Pietro Belotti » Bit Torrent and multicast routing - Dept. of Industrial & Systems Engineering, Lehigh University

Bit Torrent and multicast routing

Bit Torrent is a protocol for downloading (typically large) files from the Web. For a given file that is being downloaded by several users, its principle is that of avoiding useless capacity occupation for each download by storing the file at intermediate nodes.

This principle clearly works with a particular type of traffic request: the same large file being requested by several nodes of the network $G=(V,E)$ . Under such assumption, the traffic model is different from the usual set of point-to-point demands we have seen in class for wired networks. This is more of a multicast demand, defined by a source s, and a set of destination nodes, $T\subseteq V\setminus\{s\}$ .

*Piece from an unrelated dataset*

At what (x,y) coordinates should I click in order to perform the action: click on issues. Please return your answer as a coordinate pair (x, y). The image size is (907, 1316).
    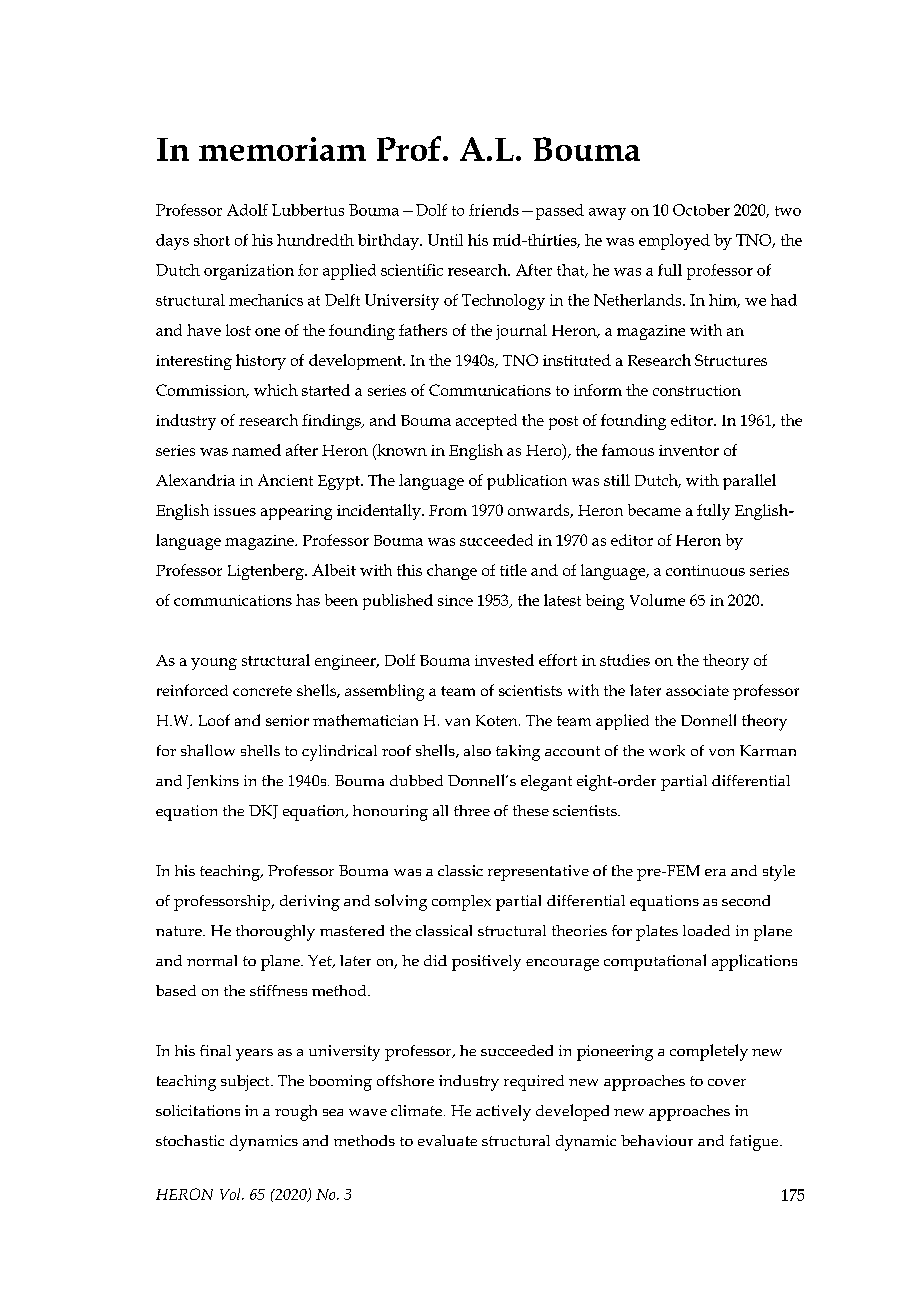
    Looking at the image, I should click on (235, 510).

For a detailed description, check the Wikipedia entry. Each of the destination nodes requests the same file at different times, and receives chunks of that file in seemingly random order. A polite destination node keeps that chunk and sends it to other destination upon request. We’ll have to simplify that a bit in order to make it fit in the Optimization/simulation context.

The problem, in our simplified version, is that of finding, for several source nodes and their corresponding sets of destination nodes, the subgraph structure that allows to send the full file to the source to each destination node while minimizing the total capacity occupation.

The input is:

A graph $G=(V,E)$ ;
A set of pairs $(s_k,T_k)$ for $k=1,2\ldots, K$ , where $s_k\in V$ and $T_k\subseteq V\setminus\{s_k\}$ ;
A given file size $M_k$ and request time $d_k$ for each demand $k=1,2\ldots, K$ ;
A constant download speed of $r$ for each file and a capacity of $c_{ij}$ for each arc $(i,j)\in A$ ;

The problem is that of finding the optimal multicast flow from each source, which have to begin at the given start time, to all its destination in order to minimize the maximum edge capacity occupation (i.e. congestion).

Data: consider the instance modeling the Atlanta backbone network. Capacities are the first number in the LINKS section, and should be ignored. For simplicity, only consider one demand for each node $i$ : the first demand whose source is $i$ in the DEMANDS section. All file sizes, i.e., demands, $M_k$ are expressed in Mb (and not Mb/s) and are again in the DEMANDS section. For each demand, the source is the node $i$ , while the set $T_k$ is the set of three nodes $(i + 4) \textrm{ mod } 15$ , $(i+8) \textrm{ mod } 15$ , and $(i+12) \textrm{ mod } 15$ .

All time frames $d_k$ are expressed in minutes and, as there is one demand $k$ for every source node $i$ , let $d_i = i\cdot10$ minutes. Finally, let $r = 1$ Mb/s.